Monday, 13 September 2010
On Maven 3 Parallel builds and why smaller modules are good for you
Default maven:
mvn clean install ... [INFO] BUILD SUCCESS [INFO] ------------------------------------------------------------------------ [INFO] Total time: 7:05.842s [INFO] Finished at: Mon Sep 13 19:23:29 CEST 2010 [INFO] Final Memory: 193M/1216M [INFO] ------------------------------------------------------------------------Using the parallel builds feature:
mvn clean install -T 4 ... [INFO] BUILD SUCCESS [INFO] ------------------------------------------------------------------------ [INFO] Total time: 5:04.982s (Wall Clock) [INFO] Finished at: Mon Sep 13 19:29:02 CEST 2010 [INFO] Final Memory: 135M/1326M [INFO] ------------------------------------------------------------------------
This is on my quad core I7 system. The amount of parallelism you can achieve depends on the structure of your project. If you have a project where C depends on B depends on A, you will not get a speedup since nothing can be build in parallel. If on the other hand, C and B just depend on A,you can now build B and C in parallel.

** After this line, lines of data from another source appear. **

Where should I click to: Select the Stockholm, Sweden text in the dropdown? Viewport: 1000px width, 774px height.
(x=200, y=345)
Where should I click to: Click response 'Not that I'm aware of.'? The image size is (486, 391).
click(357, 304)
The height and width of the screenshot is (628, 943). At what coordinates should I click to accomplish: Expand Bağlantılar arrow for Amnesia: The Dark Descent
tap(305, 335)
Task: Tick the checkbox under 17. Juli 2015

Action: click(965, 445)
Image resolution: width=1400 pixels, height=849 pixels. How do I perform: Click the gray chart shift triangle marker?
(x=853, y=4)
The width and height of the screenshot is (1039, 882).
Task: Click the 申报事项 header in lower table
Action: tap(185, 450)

There's also an option (Weave Mode) to run different phases of different modules in parallel (for example compiling B while still running tests of A), but that doesn't yet work reliably on this project. I guess it could allow for an even greater speedup, since even dependency trees like C depends on B depends on A could then be parallelized.

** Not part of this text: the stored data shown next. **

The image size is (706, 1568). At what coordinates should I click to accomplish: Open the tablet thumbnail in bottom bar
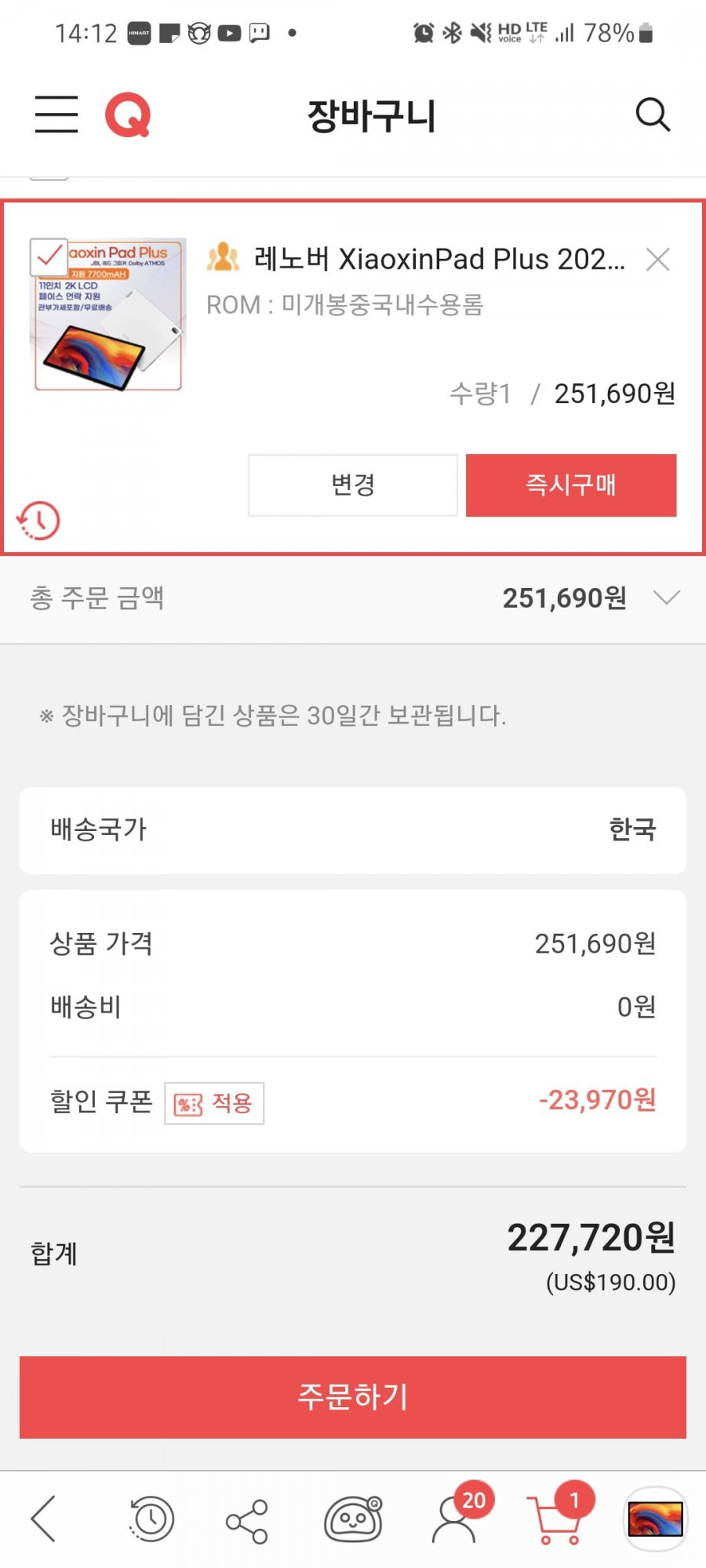click(655, 1519)
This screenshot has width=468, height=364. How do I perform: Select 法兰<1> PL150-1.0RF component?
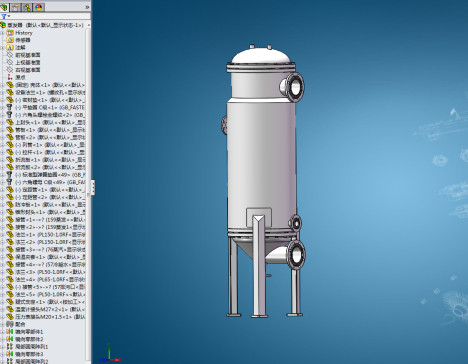(50, 235)
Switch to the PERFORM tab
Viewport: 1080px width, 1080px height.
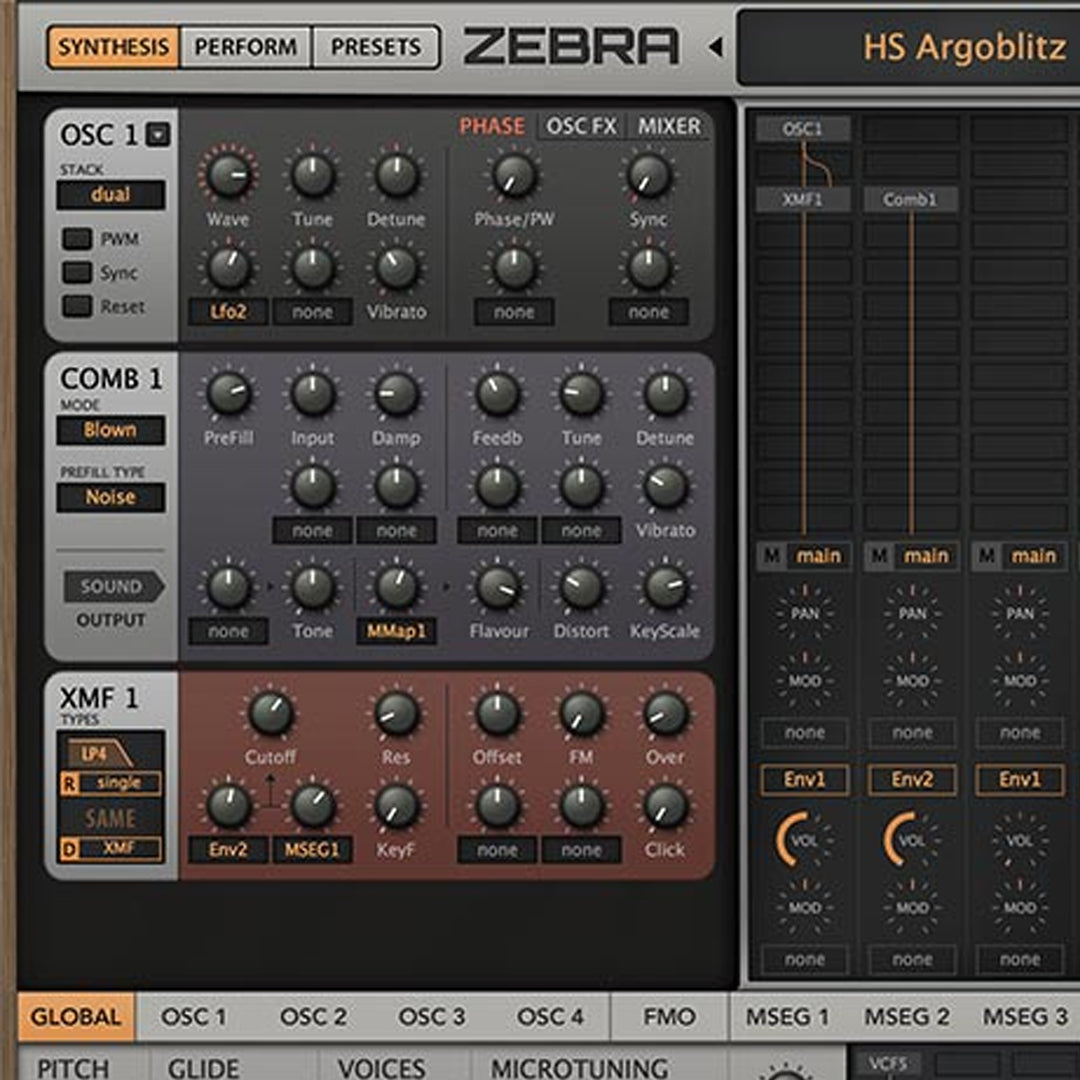click(245, 47)
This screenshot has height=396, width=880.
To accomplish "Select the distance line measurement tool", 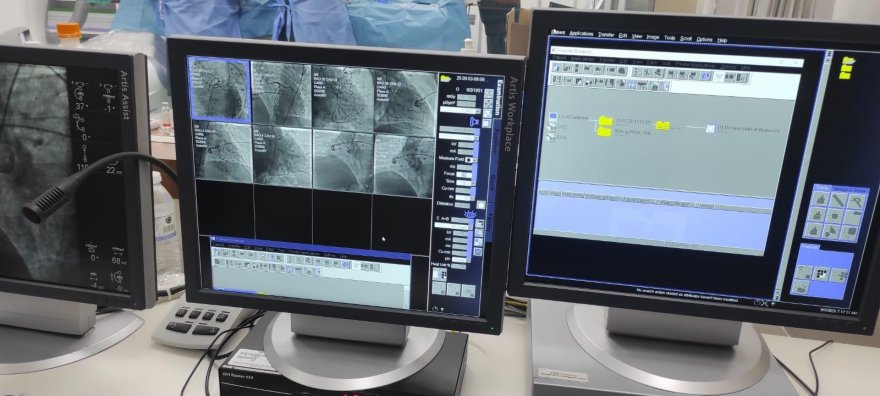I will pyautogui.click(x=838, y=200).
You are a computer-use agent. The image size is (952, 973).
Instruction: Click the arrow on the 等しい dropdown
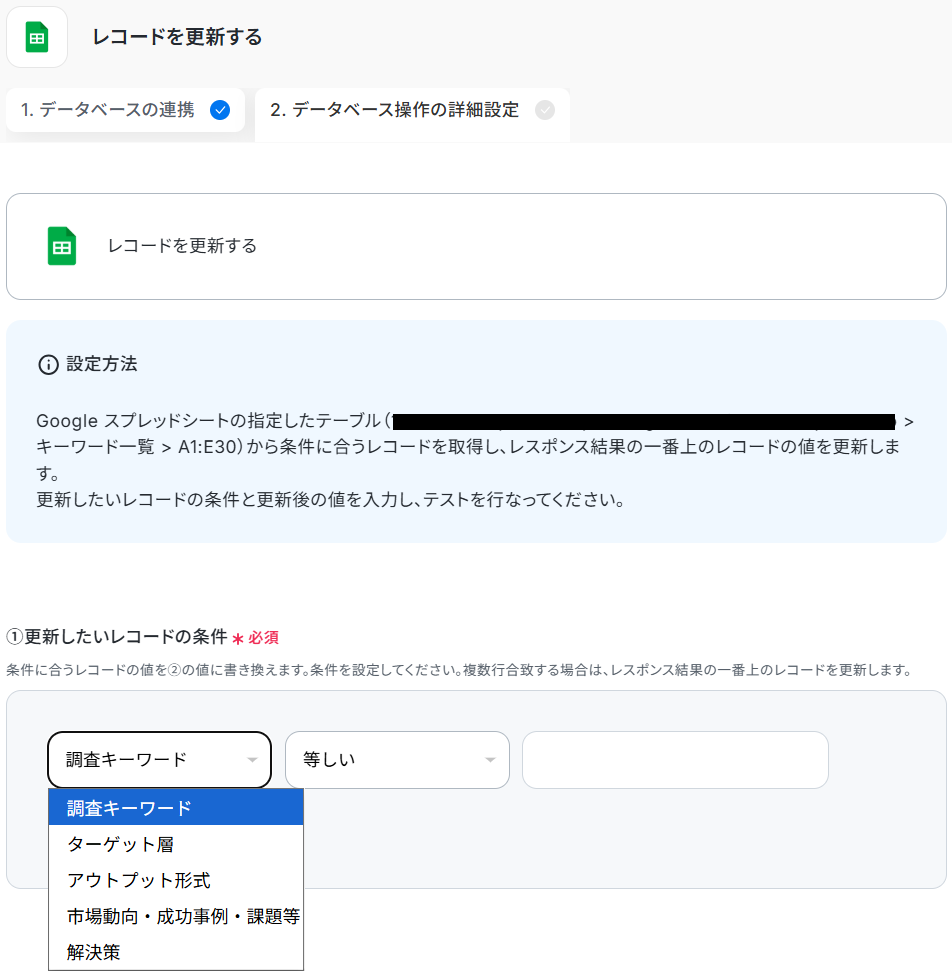point(490,760)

The largest and slowest module of this project takes about 2 minutes to build (it has more than 800 scenario tests). Now, since that module actually implements 2 different taxes, it can be further split up into three parts (one common and 2 for the specific taxes). Doing that, I can now build those three parts in parallel, taking only 1.40 minutes instead of two. That's why multiple smaller modules are better than one larger as far as build speed is concerned (and you want multiple modules to enforce your modularity anyway).
This kind of feature, and the ease with witch you can use it out of the box, is what I absolutely love about Maven. Ok, the strict Maven model limits you in some ways at times, and the pom.xmls can become very verbose, but you gain so much back.
P.S.
Does anyone know whether any other build systems (Gradle, SBT, ...) have anything like this? (I can't imagine trying to do anything like this by myself in an Ant build.)